Les détenteurs de monuments historiques privés bénéficient en particulier d’un certain nombre de mesures fiscales dérogatoires, parfois suffisantes pour annuler l’impôt, dont le total dépasse de loin le montant annuel des subventions directes accordées par l’État et les collectivités. La première d’entre elles fut votée en 1964 ; elle permet à un propriétaire de monument protégé2 ou labellisé par la Fondation du patrimoine de déduire, sans limitation de montant, ses travaux et charges foncières (travaux d’entretien et de réparation, emprunts contractés en vue de financer l’achat du monument…) de l’assiette de son impôt sur le revenu, ou d’imputer sur ce dernier un déficit foncier (dans le cas d’un monument procurant des revenus). Une seconde loi fiscale, votée en 1988, exonère les immeubles protégés des droits de mutation à titre gratuit – un monument historique peut ainsi passer de main en main aux membres d’une même famille sans aucune imposition. Enfin, les monuments protégés ou labellisés par la Fondation du patrimoine entrent depuis 2007 dans le cadre du dispositif sur le mécénat, qui octroie des déductions d’impôts aux entreprises et aux particuliers réalisant un don à destination des travaux desdits monuments.

Ces exemptions, qui constituent des dépenses fiscales de l’État en faveur d’une catégorie de population très réduite, représentent des sommes conséquentes mais difficiles à évaluer avec précision. La Cour des comptes évoque des chiffres situés entre 105 et 115 millions d’euros par an entre 2019 et 2021, tandis que la seule mesure de déduction des charges foncières et d’imputation du déficit représenterait entre 83 et 102 millions d’euros par an entre 2014 et 2018 – un chiffre toutefois en forte baisse depuis 2019. Pour comparaison, les subventions publiques versées en faveur du patrimoine privé entre 2020 et 2021 représenteraient entre 30 et 40 millions d’euros. De tels avantages auraient-ils vu le jour sans la mobilisation des propriétaires ? En tout état de cause, Henri-François de Breteuil, président d’honneur de la Demeure historique se félicitait que le « rêve fiscal de Joachim Carvallo [soit] aujourd’hui partiellement réalisé grâce à la loi de 1964 relative à l’impôt sur le revenu sous la présidence du duc de Luynes, et à la loi de 1988 sur l’exonération conditionnelle des droits de succession, lors de ma présidence avec l’appui du vice-président, Jean de Lambertye, qui poursuit cette action avec tout son talent3 ». Aujourd’hui encore, ces associations cherchent à peser sur le travail législatif. Récemment, un amendement fut déposé par des députés de la coalition Ensemble ! afin d’exonérer d’impôt sur la fortune immobilière les monuments protégés au titre des monuments historiques. Il fit l’objet d’un travail avec Sites & Monuments, association membre du G7 du patrimoine qui s’applique, depuis sa création en 1902, à défendre les intérêts des détenteurs de monuments privés.

#####

• **EXERCICES À RÉALISER**
(A) Selon l'extrait du document, en quelle année fut votée la loi exonérant les immeubles protégés des droits de mutation à titre gratuit ?
(B) Relevez toutes les personnes désignées par leur nom ou leur titre dans l'extrait du document.

• **BLOC DE DONNÉES**
#####

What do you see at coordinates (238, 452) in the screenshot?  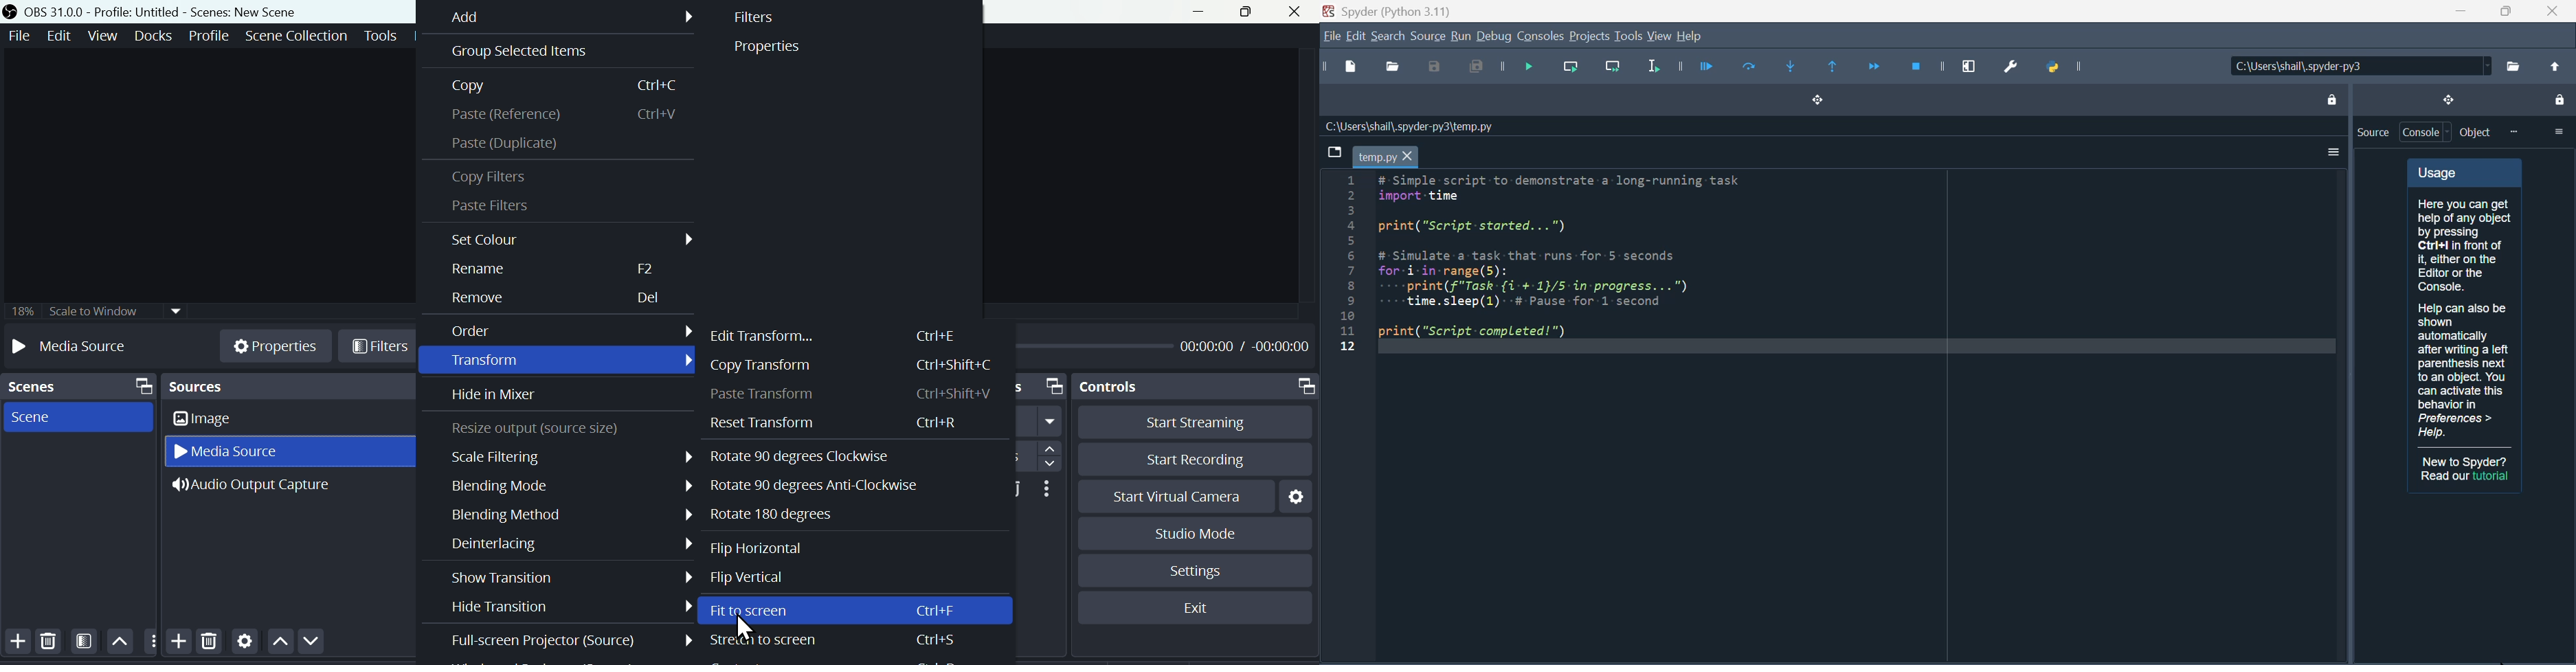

#####

• **RÉSULTATS OBTENUS**
(A) En 1988.

(B)
- Henri-François de Breteuil
- Joachim Carvallo
- le duc de Luynes
- Jean de Lambertye